**Source material:**
※

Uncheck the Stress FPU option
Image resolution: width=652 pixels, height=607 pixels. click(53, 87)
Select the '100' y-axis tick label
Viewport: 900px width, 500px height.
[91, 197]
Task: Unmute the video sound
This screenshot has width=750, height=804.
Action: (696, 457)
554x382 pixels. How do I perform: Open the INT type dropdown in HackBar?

※

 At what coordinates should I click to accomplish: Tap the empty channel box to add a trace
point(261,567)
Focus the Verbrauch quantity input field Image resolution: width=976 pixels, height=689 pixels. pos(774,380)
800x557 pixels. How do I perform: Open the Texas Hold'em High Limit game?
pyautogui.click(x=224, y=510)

※

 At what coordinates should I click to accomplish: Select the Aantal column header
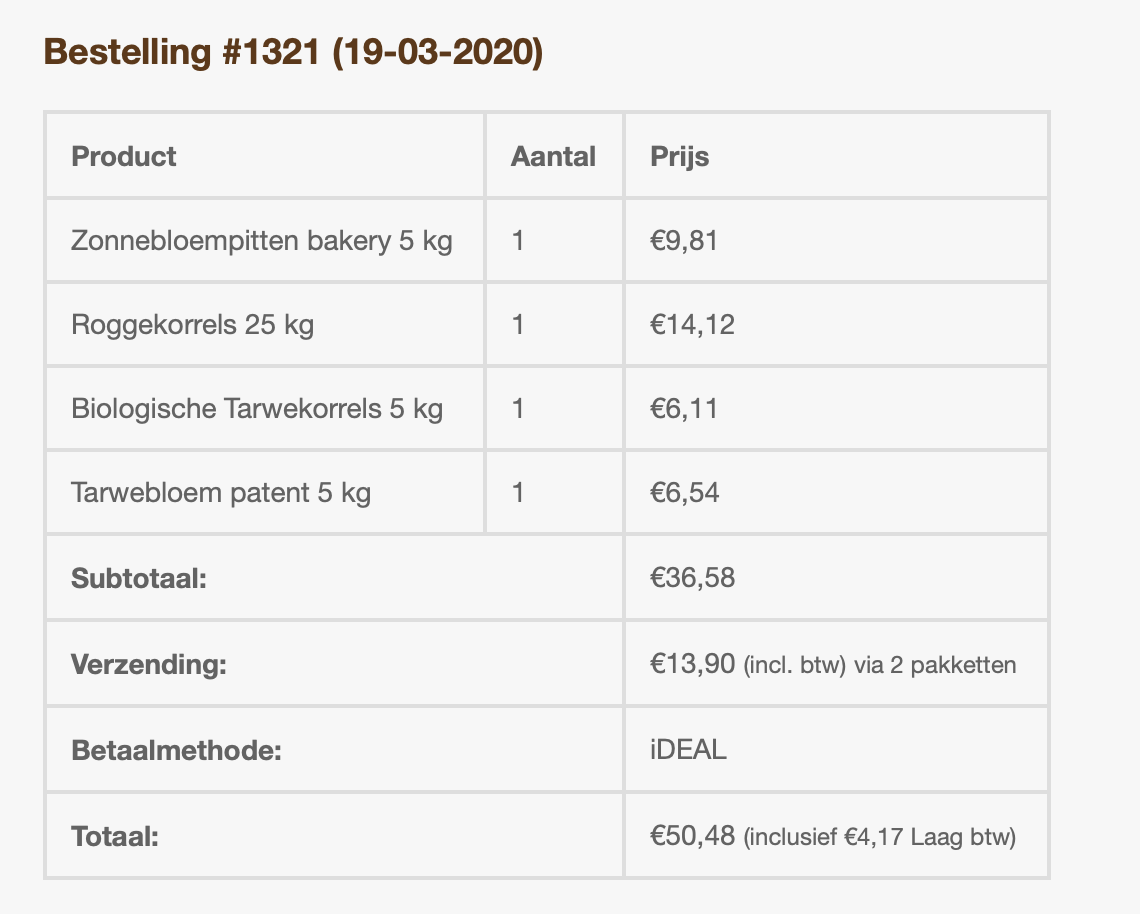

※

**What the task asks:**
Given the records above, return exactly the lines starting at the line containing "Select the '100' y-axis tick label" and ending at the line containing "554x382 pixels. How", including both.

**Response area:**
Select the '100' y-axis tick label
Viewport: 900px width, 500px height.
[91, 197]
Task: Unmute the video sound
This screenshot has width=750, height=804.
Action: (696, 457)
554x382 pixels. How do I perform: Open the INT type dropdown in HackBar?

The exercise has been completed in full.